### Esercizi proposti:
1) Nel brano sulla rivolta in Bahrein, quale paese inviò truppe e forze di polizia il 14 marzo?
2) Riporta alla lettera la parte del brano sulla rivolta in Bahrein compresa tra "Durante i mesi" e "sciita della popolazione.", estremi inclusi.

### Brano di riferimento:
··········
Terzo anniversario della Rivolta in Bahrein: fermare l'impunità per le violazioni dei diritti umani, presenti e passate, deve ricoprire un ruolo centrale

Di Niccolò Figà-Talamanca, 15 febbraio 2014

 

Durante i mesi di febbraio e di marzo 2011, sull’onda di simili manifestazioni che stavano scuotendo la Tunisia e l’Egitto, il popolo del Bahrein è sceso per le strade del Regno. Cosa l’ha spinto? Sviluppare un movimento democratico che chiede più trasparenza nel processo politico e riforme durature per allargare lo spazio delle libertà e dei diritti di cui godono i cittadini del Bahrein. I dimostranti a Manama, accampati per giorni in Piazza della Perla, divenuta il centro nevralgico delle proteste, hanno chiesto maggiore libertà politica e l’uguaglianza per la maggioranza sciita della popolazione.
 
Queste manifestazioni di strada sono state accolte dalla violenta repressione della polizia e delle forze armate. Dimostranti pacifici, attivisti per i diritti umani e sostenitori della democrazia hanno dovuto fare i conti con detenzioni extragiudiziali, arresti, reclusioni, maltrattamenti e torture nei centri di detenzione. Il governo ha richiesto assistenza militare da parte del Consiglio di Cooperazione del Golfo (CCG) e il 14 marzo, l’Arabia Saudita ha risposto con l’invio di truppe e forze di polizia. Il giorno seguente, il re del Bahrein ha dichiarato la legge marziale e tre mesi di stato di emergenza. Durante quei tre mesi, più di 80 persone sono morte, centinaia sono state arrestate e interi paesi e città sono state chiusi dalle forze armate del Bahrein e del CCG, che hanno molestato le persone e hanno indiscriminatamente riversato gas lacrimogeni su interi quartieri, anche sparandoli direttamente dentro scuole e case di privati cittadini.
··········
### Record del dataset:
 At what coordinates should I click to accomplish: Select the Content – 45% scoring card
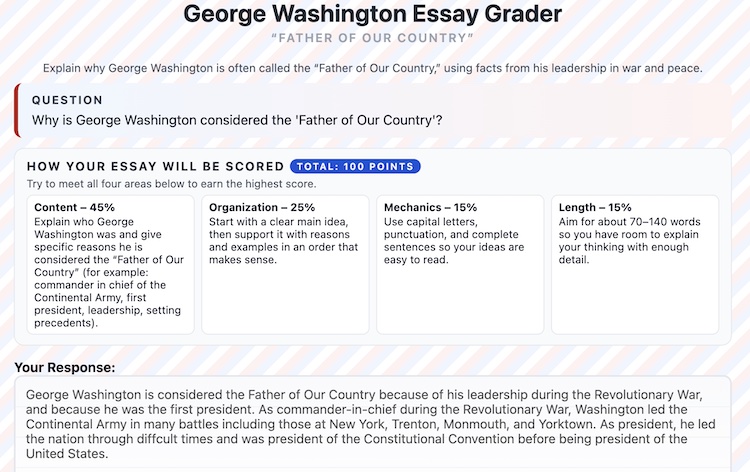110,264
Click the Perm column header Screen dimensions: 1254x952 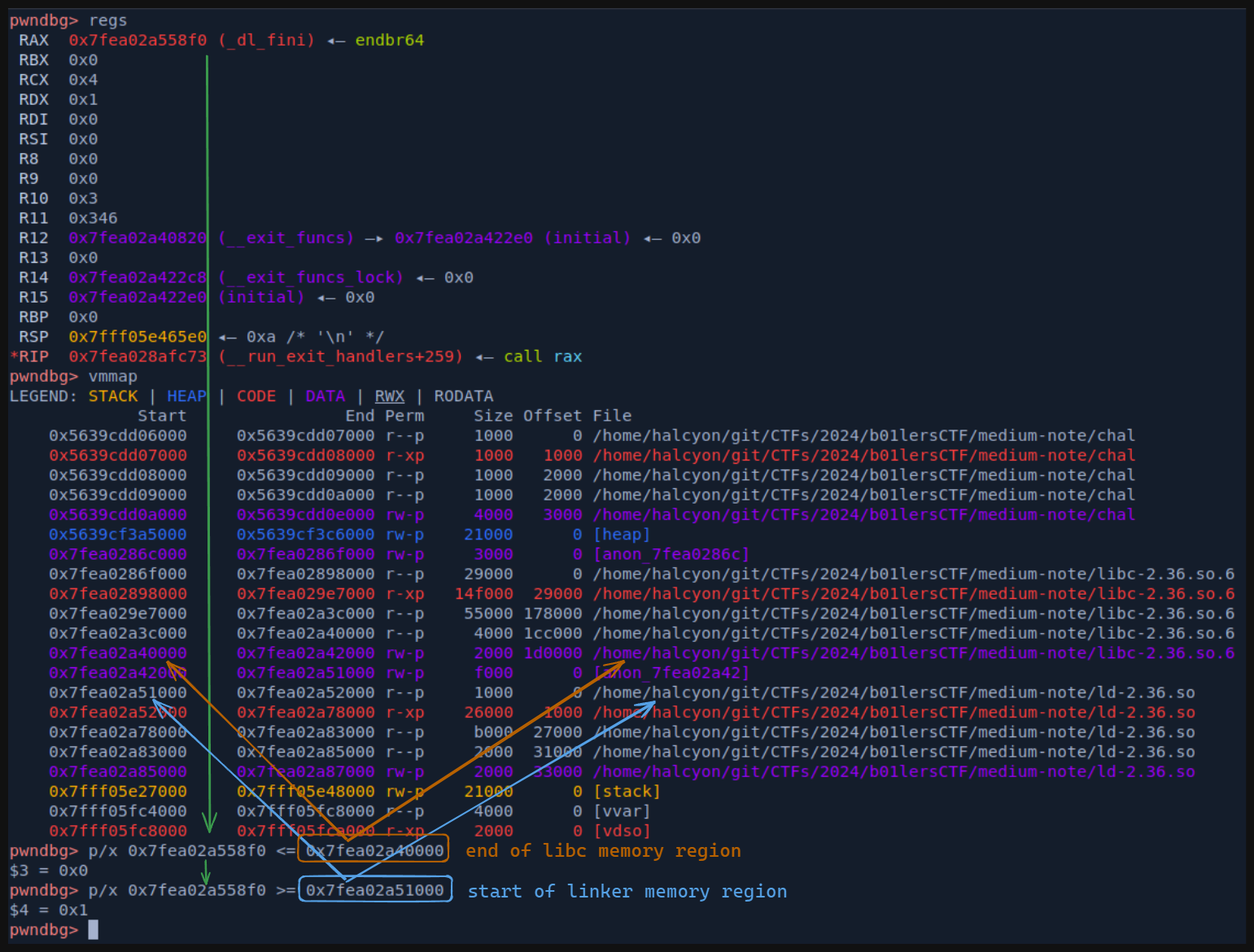point(404,416)
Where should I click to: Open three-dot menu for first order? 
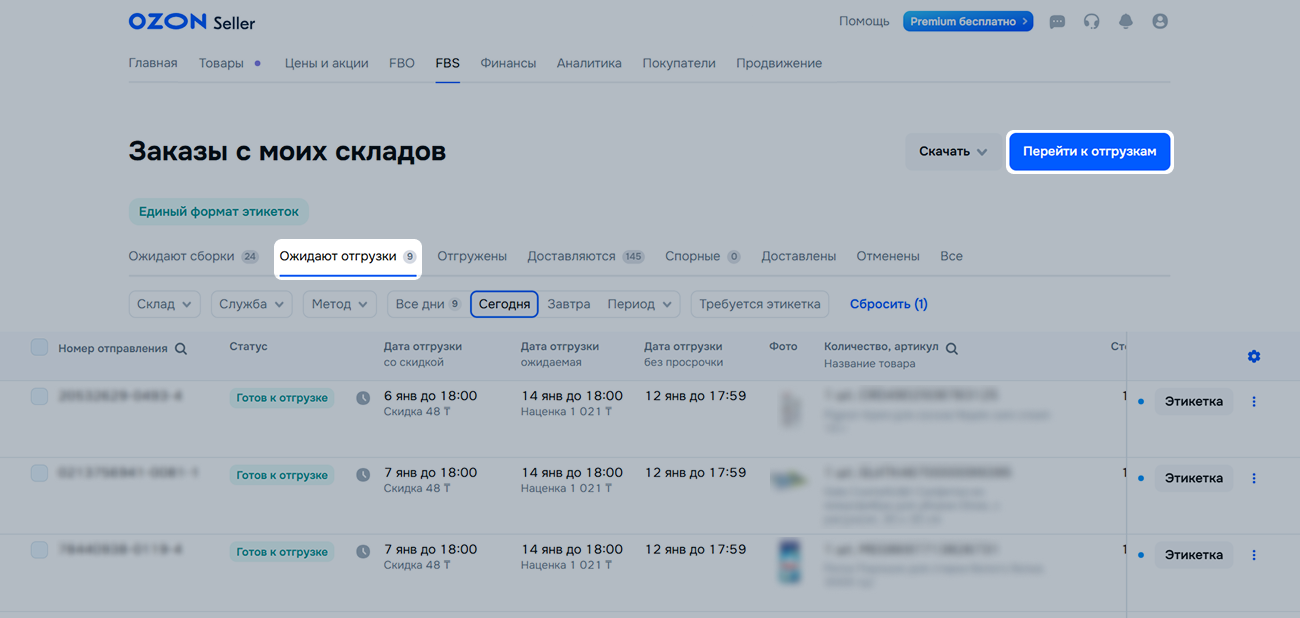1254,402
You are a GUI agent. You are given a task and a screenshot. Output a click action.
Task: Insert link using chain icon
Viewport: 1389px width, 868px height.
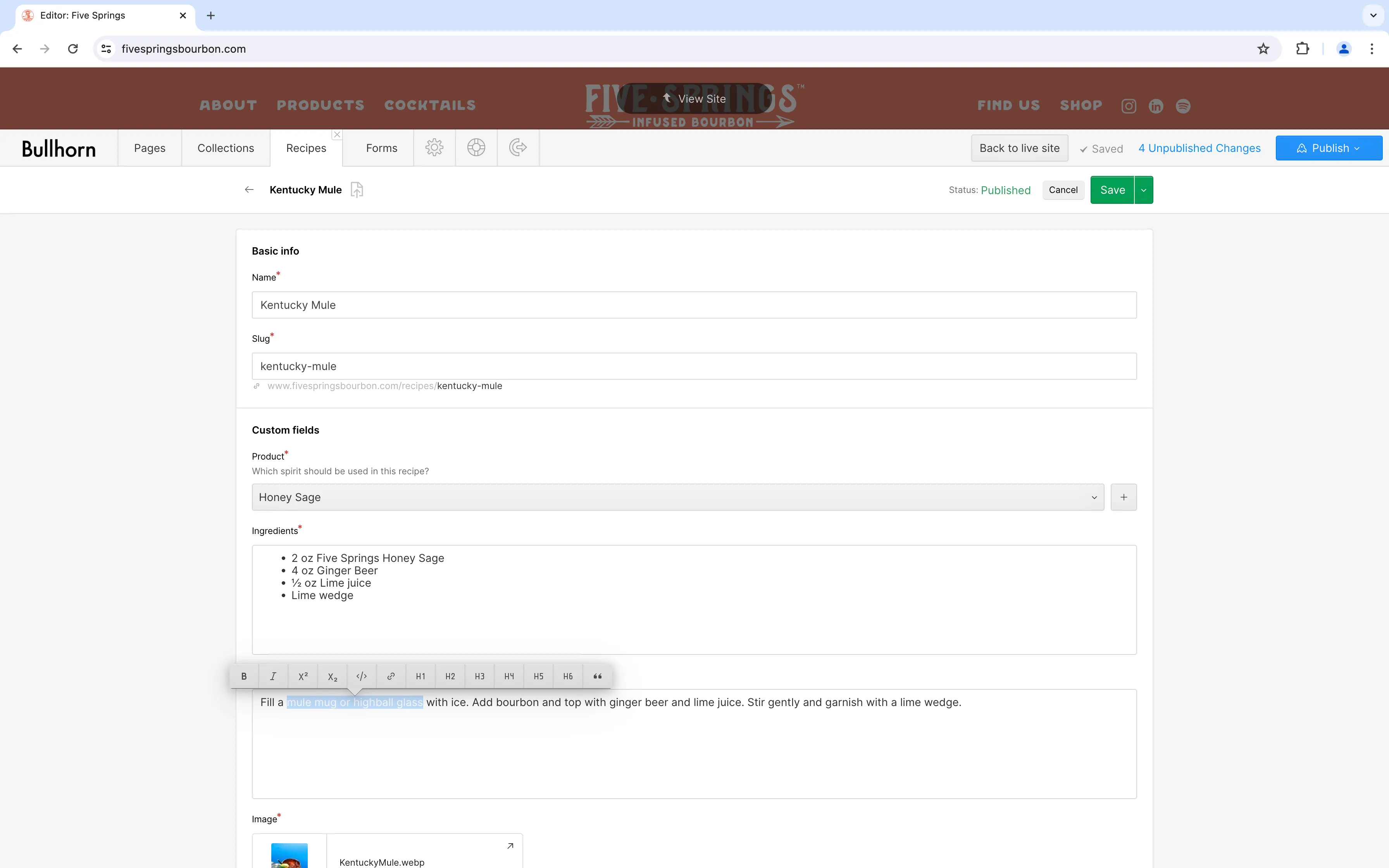[x=391, y=676]

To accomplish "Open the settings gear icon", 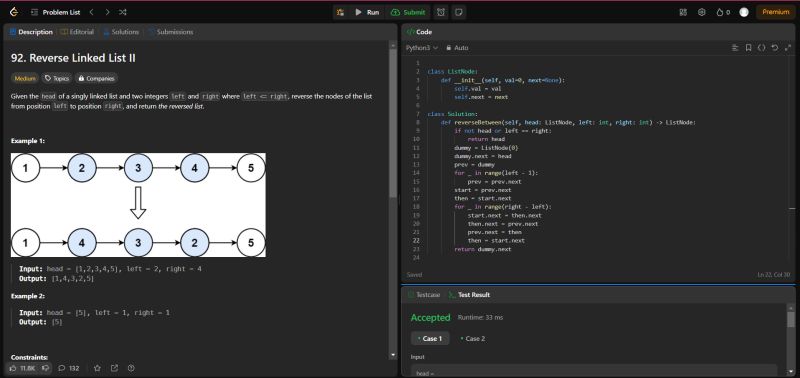I will pyautogui.click(x=702, y=12).
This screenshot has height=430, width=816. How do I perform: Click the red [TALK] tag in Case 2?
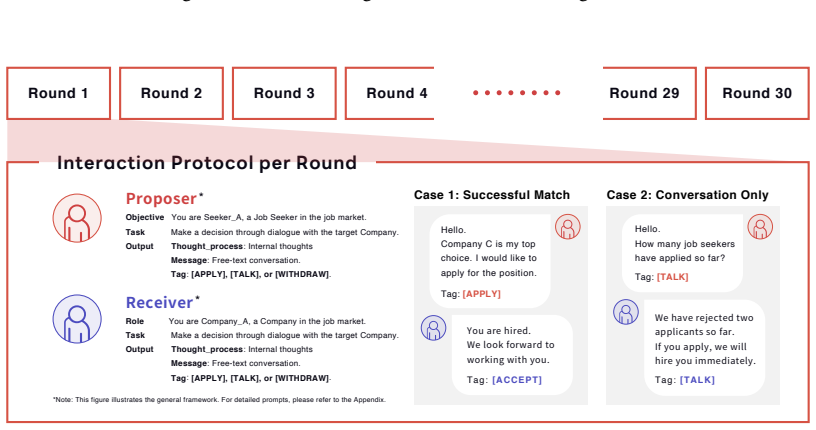click(x=672, y=277)
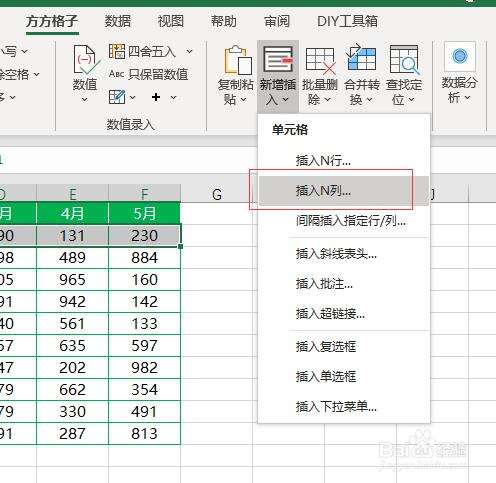This screenshot has height=483, width=496.
Task: Click the 查找定位 magnifier icon
Action: pyautogui.click(x=404, y=60)
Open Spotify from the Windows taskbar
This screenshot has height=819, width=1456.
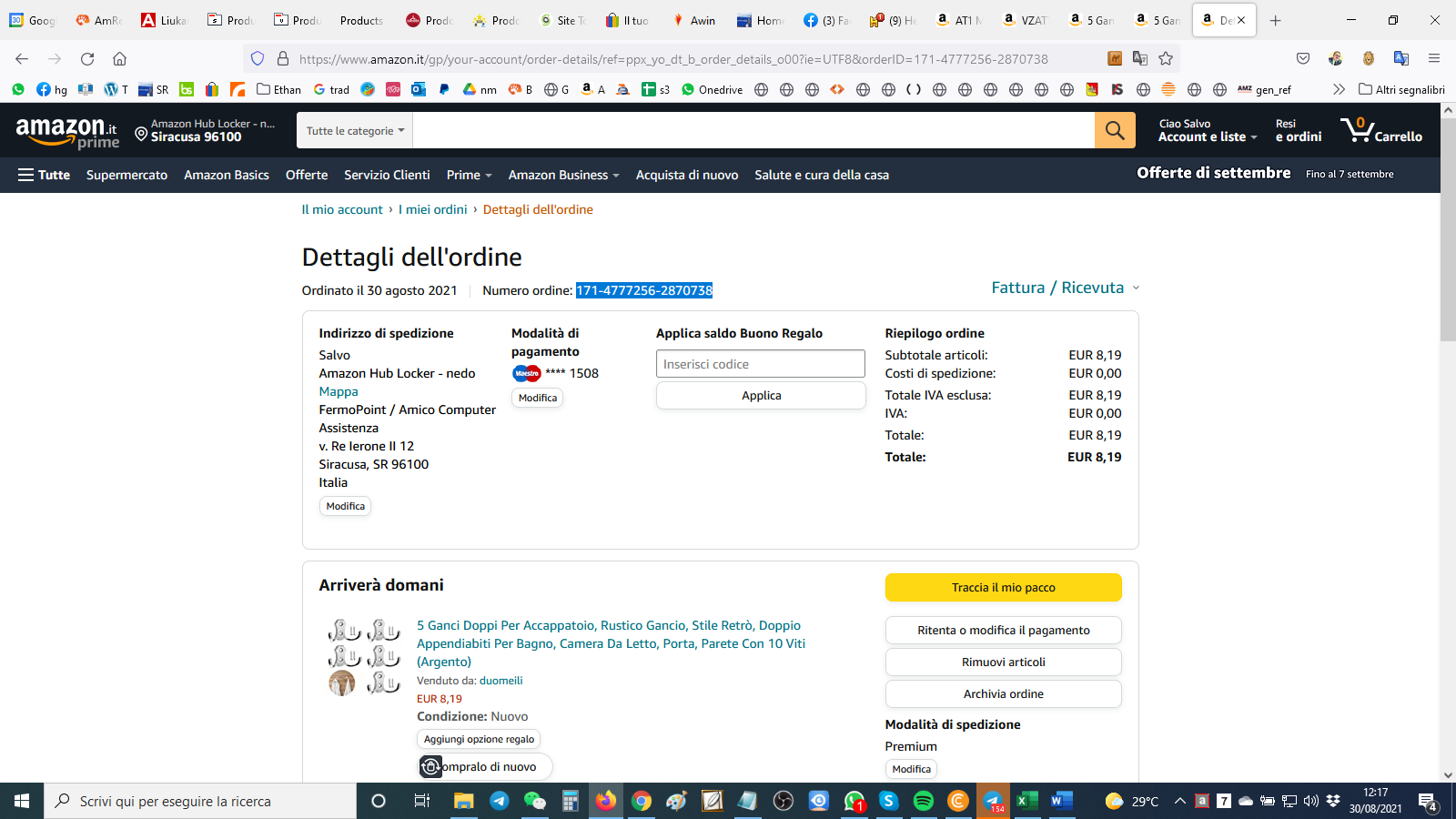pyautogui.click(x=923, y=801)
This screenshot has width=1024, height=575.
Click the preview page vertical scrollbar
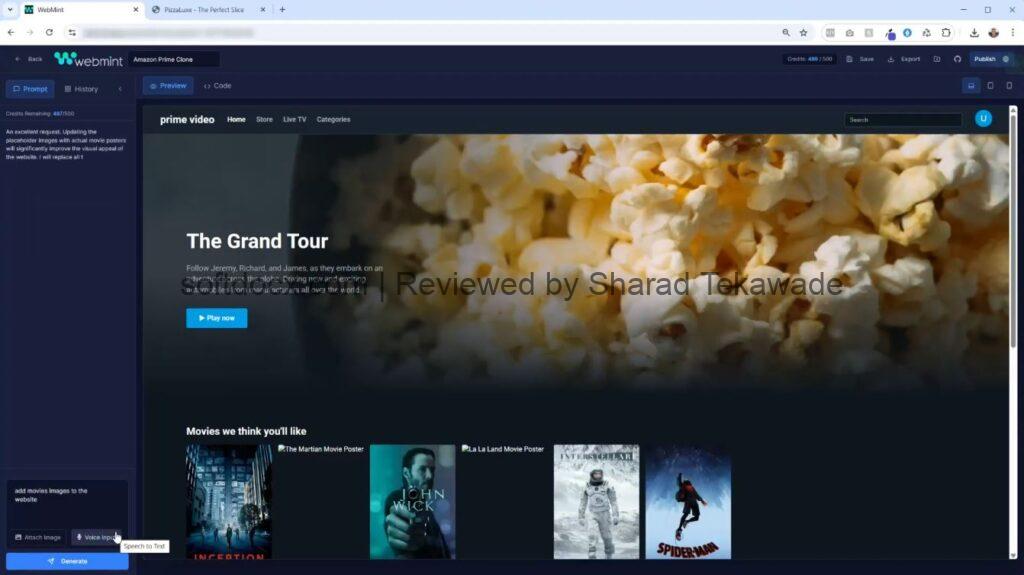click(1012, 250)
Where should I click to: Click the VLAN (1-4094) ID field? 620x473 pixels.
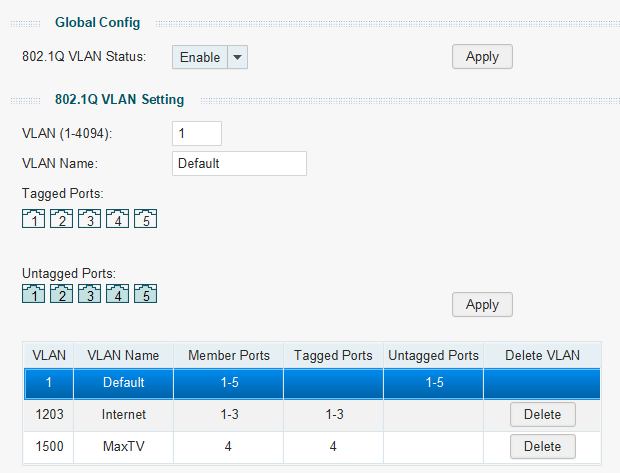[x=197, y=133]
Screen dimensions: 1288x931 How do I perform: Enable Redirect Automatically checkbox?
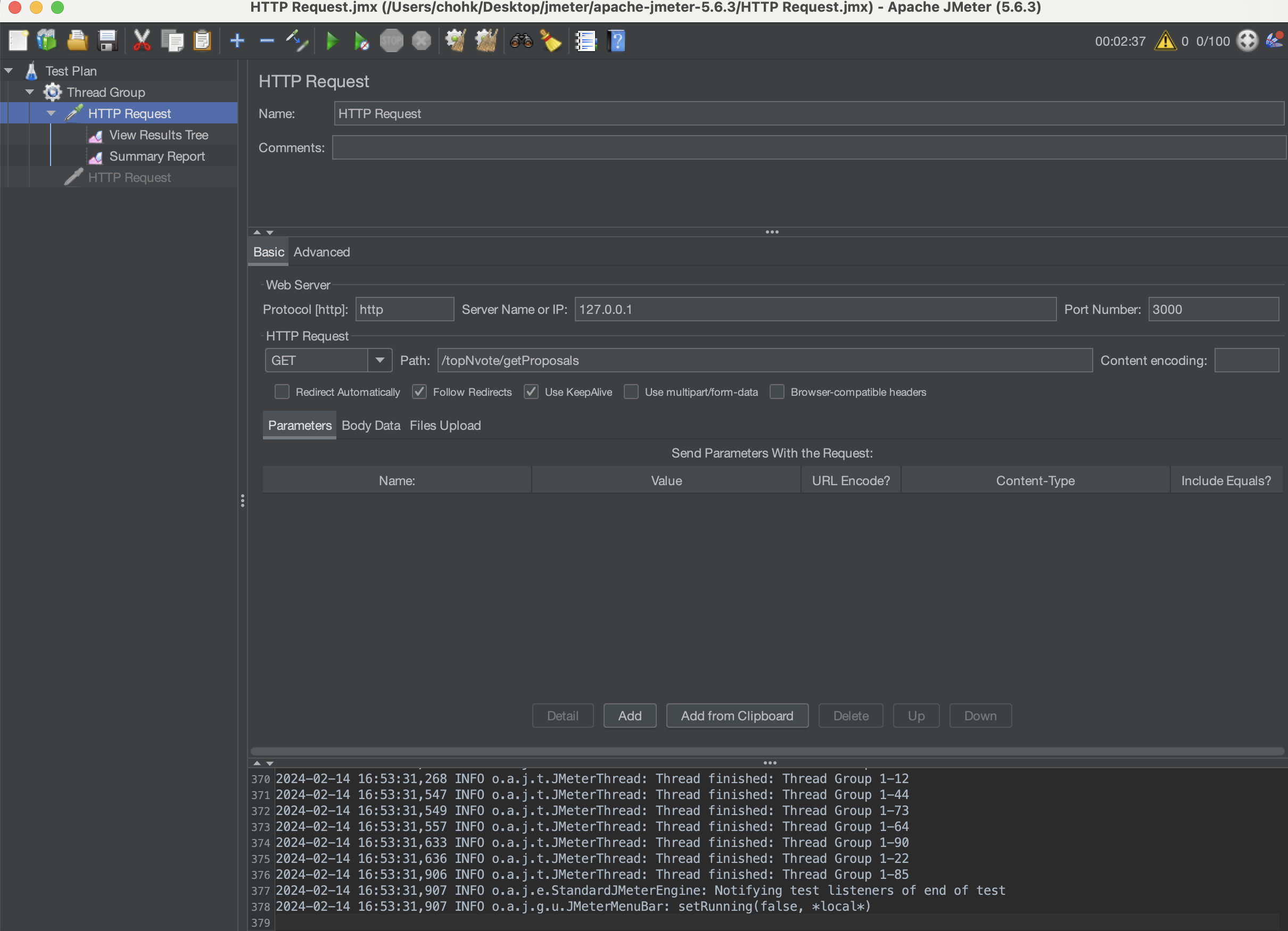pyautogui.click(x=282, y=392)
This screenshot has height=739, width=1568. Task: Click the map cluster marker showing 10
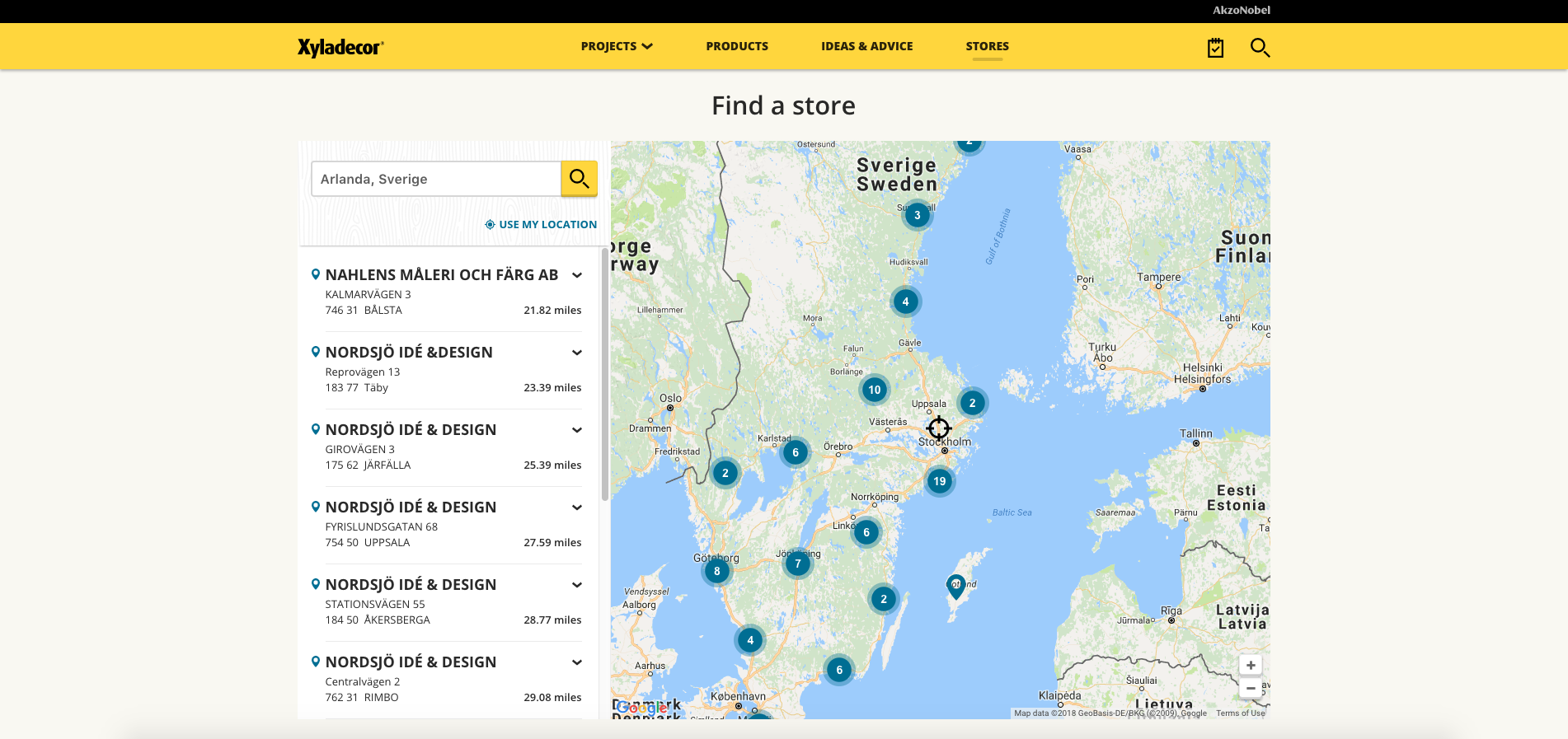click(x=874, y=390)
··········
### Risposte ai compiti:
1) L'Arabia Saudita.

2)
Durante i mesi di febbraio e di marzo 2011, sull’onda di simili manifestazioni che stavano scuotendo la Tunisia e l’Egitto, il popolo del Bahrein è sceso per le strade del Regno. Cosa l’ha spinto? Sviluppare un movimento democratico che chiede più trasparenza nel processo politico e riforme durature per allargare lo spazio delle libertà e dei diritti di cui godono i cittadini del Bahrein. I dimostranti a Manama, accampati per giorni in Piazza della Perla, divenuta il centro nevralgico delle proteste, hanno chiesto maggiore libertà politica e l’uguaglianza per la maggioranza sciita della popolazione.